DHA (omega-3 fatty acid) increases the action of brain-derived neurotrophic factor (BDNF)

Abstract

Neurons have high energy needs, requiring a continuous supply of glucose from the blood. Tight regulation of glucose metabolism in response to stimuli is essential for brain physiology. Glucose metabolism and cerebral blood flow are closely coordinated during neuronal activity to maintain proper brain function. In a previous article, we have already detailed the mechanisms by which the PI3K/Akt signaling pathway is involved in the efficiency of glucose uptake by stimulating GLUT-1 action and NO-mediated vasodilation. In this article, we now clarify how the activation of BDNF helps to stimulate the IRS-1/PI3K/Akt signaling pathway and upregulates NMDA receptor activity.
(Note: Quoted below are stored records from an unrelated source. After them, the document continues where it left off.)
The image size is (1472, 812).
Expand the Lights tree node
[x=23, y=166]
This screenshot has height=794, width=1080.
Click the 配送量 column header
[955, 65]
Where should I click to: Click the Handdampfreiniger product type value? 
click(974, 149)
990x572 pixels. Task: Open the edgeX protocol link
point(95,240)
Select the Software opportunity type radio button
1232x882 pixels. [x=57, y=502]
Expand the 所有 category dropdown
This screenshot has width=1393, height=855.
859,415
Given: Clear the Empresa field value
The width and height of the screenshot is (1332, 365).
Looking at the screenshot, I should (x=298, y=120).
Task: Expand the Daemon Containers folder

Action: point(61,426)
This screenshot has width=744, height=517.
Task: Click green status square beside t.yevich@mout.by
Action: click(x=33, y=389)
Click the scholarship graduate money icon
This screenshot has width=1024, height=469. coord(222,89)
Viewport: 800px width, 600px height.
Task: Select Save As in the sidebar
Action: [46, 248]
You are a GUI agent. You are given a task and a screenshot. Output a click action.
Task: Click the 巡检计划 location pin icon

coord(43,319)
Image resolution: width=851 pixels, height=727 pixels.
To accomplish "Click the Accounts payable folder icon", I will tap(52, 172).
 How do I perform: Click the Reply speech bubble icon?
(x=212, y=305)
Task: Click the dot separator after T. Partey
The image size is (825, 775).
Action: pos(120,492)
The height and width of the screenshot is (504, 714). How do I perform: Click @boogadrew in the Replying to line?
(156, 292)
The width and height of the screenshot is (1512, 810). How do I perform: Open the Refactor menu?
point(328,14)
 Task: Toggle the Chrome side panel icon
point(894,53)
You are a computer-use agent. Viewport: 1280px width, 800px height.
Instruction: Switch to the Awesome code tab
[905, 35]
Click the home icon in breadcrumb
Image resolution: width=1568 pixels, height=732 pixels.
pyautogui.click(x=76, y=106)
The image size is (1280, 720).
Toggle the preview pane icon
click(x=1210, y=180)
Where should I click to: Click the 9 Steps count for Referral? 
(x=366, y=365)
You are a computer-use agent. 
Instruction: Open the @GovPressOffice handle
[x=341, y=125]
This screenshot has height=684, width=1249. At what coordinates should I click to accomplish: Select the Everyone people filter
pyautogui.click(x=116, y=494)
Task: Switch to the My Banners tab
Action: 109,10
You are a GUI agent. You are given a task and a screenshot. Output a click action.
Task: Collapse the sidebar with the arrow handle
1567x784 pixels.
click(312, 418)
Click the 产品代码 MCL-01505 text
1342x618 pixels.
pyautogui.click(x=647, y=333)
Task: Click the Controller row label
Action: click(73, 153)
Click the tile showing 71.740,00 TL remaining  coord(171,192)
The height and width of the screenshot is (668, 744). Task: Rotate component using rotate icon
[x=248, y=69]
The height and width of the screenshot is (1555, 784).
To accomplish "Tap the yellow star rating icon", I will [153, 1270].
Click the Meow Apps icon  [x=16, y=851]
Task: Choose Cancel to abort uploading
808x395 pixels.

In short, high-frequency neuronal activity induces the secretion of BDNF, whose presence boosts this important pathway. DHA, via the PPARα-RXRα and PPARɣ-RXRα heterodimers, is involved in the critical regulation of BDNF activation. As a preferential ligand of PPARs and RXRα, DHA plays an important role in the gene expression of CREB and CPE, and it is involved in the regulation and expression of tPA, as well as the inhibition of PAI-1. BDNF boosts the IGF-1/estradiol/PI3K/Akt signaling pathway, and DHA boosts the action of BDNF.